Collection entries
** Start **

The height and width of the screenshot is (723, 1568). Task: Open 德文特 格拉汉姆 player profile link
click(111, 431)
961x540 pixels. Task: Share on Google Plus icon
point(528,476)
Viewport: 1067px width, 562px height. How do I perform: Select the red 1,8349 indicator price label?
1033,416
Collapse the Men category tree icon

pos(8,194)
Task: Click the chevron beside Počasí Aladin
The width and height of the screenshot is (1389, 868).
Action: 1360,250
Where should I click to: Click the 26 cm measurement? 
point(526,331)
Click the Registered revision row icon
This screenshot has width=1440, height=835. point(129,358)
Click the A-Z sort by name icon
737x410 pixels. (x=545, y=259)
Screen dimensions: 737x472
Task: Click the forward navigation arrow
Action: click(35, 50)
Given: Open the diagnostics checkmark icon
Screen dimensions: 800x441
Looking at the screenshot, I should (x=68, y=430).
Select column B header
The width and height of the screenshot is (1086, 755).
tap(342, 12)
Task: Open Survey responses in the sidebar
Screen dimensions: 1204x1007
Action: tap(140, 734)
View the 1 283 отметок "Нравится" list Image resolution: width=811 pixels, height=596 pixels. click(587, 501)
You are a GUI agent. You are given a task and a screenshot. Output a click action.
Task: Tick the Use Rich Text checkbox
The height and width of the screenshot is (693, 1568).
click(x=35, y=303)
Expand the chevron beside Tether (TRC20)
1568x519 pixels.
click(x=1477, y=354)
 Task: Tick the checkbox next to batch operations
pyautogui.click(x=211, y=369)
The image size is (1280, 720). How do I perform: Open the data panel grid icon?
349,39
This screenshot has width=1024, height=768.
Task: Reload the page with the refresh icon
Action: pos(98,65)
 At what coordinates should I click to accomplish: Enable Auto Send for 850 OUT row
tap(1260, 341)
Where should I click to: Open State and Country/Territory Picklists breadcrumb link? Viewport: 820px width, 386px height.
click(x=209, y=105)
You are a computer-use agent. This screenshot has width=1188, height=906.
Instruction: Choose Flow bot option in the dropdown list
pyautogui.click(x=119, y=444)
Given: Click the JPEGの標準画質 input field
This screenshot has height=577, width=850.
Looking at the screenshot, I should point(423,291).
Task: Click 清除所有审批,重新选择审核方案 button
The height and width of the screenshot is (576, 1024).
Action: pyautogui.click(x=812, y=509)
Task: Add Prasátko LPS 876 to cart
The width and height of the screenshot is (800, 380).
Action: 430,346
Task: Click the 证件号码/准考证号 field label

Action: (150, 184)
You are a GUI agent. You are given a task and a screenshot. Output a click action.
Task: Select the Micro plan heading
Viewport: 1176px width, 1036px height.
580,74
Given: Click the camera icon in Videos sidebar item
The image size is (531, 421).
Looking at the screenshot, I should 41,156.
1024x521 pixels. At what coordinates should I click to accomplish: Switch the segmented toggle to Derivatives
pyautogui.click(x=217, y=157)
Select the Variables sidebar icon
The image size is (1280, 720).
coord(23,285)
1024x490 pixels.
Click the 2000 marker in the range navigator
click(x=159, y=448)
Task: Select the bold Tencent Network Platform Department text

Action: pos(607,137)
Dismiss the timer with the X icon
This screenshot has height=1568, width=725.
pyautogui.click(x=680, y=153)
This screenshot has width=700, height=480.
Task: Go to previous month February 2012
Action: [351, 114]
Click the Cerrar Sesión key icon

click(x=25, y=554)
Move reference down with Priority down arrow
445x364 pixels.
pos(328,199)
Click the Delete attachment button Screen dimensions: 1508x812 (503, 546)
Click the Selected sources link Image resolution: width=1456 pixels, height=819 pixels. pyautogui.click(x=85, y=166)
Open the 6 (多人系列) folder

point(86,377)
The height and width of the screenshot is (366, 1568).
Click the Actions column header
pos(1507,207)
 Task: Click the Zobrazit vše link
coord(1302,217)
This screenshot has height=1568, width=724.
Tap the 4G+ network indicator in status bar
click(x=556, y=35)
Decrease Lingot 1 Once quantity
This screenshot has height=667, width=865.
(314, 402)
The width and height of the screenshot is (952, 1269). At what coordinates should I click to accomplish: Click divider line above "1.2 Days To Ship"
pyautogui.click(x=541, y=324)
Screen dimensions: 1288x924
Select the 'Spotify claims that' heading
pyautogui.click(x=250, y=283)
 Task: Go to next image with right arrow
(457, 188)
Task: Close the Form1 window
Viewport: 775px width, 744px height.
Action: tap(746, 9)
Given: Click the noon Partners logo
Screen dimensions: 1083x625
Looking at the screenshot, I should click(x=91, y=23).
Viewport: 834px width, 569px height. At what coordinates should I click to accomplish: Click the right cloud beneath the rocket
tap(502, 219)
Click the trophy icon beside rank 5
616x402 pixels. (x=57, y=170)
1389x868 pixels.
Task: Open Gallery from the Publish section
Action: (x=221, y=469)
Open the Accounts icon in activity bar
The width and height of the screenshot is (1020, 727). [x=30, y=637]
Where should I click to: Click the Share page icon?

** End **

Given request: Can you quote the lines of material above, starting at the line that contains "Select column B header" and ending at the line that contains "View the 1 283"?

Written answer:
Select column B header
The width and height of the screenshot is (1086, 755).
tap(342, 12)
Task: Open Survey responses in the sidebar
Screen dimensions: 1204x1007
Action: tap(140, 734)
View the 1 283 отметок "Нравится" list Image resolution: width=811 pixels, height=596 pixels. click(587, 501)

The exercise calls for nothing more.